» Textauszug
10.) Völliger Ausschluss der Option, das Kind im Genitalbereich anzufassen (im Handeln UND in Gedanken!)
Auch darüber habe ich bis Sommer 2007 tatsächlich immer aus dem Moment heraus entschieden. Ein riskanter Selbstbetrug, denn darüber muss man erst gar nicht entscheiden: Es ist tabu! Trotzdem kommt dieser dumme Gedanke manchmal auf. Dann muss diese Entscheidung, wie ich damit umgehe, schon vorher getroffen sein. Unter Mit Schock zum Glück [jetzt: Wie ich zum ersten Mal ein Kind auf dem Arm hielt] beschreibe ich, wie mir dieser Vorsatz half, eine konkrete Versuchung abzublocken. Dieser Ausschluss ist mir mittlerweile so in Fleisch und Blut übergegangen, dass sich kritische Situation fast von selbst entschärfen: Als ich neulich mit der Tochter von Bekannten spielte und dieser Gedanke kurz aufkam, fühlte ich mich augenblicklich wie gelähmt. Dieses Warnsignal habe ich registriert und mich an Punkt 4 („Lenke Gedanken um“) erinnert. Auf diese Weise kam ich schnell wieder von meiner Aufregung herunter, so dass ich mit dem Mädchen sogar weiter spielen konnte.

» Aufgeführte Datensätze
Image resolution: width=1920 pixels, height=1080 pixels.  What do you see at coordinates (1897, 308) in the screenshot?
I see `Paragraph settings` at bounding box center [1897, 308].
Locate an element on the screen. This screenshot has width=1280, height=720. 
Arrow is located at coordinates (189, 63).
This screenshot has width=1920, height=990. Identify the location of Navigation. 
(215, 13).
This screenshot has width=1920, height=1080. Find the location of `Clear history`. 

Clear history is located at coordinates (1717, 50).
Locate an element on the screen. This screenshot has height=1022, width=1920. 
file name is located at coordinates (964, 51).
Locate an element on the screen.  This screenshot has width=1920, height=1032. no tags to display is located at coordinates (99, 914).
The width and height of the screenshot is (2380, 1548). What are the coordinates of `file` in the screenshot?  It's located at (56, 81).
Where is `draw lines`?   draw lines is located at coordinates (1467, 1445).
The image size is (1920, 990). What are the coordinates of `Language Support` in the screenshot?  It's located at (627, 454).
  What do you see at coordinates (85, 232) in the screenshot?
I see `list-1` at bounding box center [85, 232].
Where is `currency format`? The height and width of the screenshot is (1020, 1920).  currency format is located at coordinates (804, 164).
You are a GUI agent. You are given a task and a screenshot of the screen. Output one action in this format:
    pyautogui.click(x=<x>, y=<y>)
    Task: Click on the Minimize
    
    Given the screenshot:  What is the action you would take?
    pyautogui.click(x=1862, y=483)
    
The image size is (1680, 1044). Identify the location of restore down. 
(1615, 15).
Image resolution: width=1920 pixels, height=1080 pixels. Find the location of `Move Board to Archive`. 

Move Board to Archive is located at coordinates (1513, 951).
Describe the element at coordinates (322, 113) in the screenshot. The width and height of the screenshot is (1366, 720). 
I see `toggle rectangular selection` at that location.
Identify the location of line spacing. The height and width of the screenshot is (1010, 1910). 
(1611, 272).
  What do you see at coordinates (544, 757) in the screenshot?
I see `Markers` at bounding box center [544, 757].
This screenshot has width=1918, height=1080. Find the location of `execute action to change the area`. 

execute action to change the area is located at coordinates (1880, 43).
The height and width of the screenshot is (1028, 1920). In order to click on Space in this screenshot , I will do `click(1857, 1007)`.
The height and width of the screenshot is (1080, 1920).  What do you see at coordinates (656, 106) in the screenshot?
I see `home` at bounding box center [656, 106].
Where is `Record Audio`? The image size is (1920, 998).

» Offene Aufgaben
1. Nenne alle Titel, die im Text über das Berührungstabu vorkommen, die Überschrift eingeschlossen.
2. Beantworte bitte diese Fragen zum Text über das Berührungstabu:
(a) Bis wann wurde über diese Option aus dem Moment heraus entschieden?
(b) Wie fühlte sich die schreibende Person, als der Gedanke beim Spielen mit der Tochter von Bekannten aufkam?
(c) An welchen Punkt erinnerte sie sich daraufhin?
3. Führe den Text über das Berührungstabu nach seinem letzten Satz fort.
Die Datensätze sind eigenständiges Material und gehören nicht zum Text.

» Antworten nach Aufgabe
1.
- Völliger Ausschluss der Option, das Kind im Genitalbereich anzufassen (im Handeln UND in Gedanken!)
- Mit Schock zum Glück
- Wie ich zum ersten Mal ein Kind auf dem Arm hielt
- Lenke Gedanken um

2.
(a) Bis Sommer 2007.
(b) Augenblicklich wie gelähmt.
(c) An Punkt 4 („Lenke Gedanken um“).

3.
Anmerkungen:

Was ich mit „Für den Notfall“ meine, sollte klar sein: Es gibt Situationen, die man normalerweise meiden würde, weil man weiß, dass sie einen überfordern. Durch Zufall können sie urplötzlich aber doch mal über einen hereinbrechen. Das Mädchen zum Beispiel, das ich auf dem Arm hatte – wozu ich mich bewusst entschieden hatte – und das beim Heruntersetzen mit der Strumpfhose an mir hängen blieb, was niemand voraussehen konnte. Völlig unerwartet und auf mich gestellt stand ich damls vor der Aufgabe, dem Mädchen einen Karabinerhaken aus der Strumpfhose zu lösen (siehe: Wie ich zum ersten Mal ein Kind auf dem Arm hielt). Mit einem Stoßgebet und den letzten drei Notfall-Strategien konnte ich die Situation bewältigen.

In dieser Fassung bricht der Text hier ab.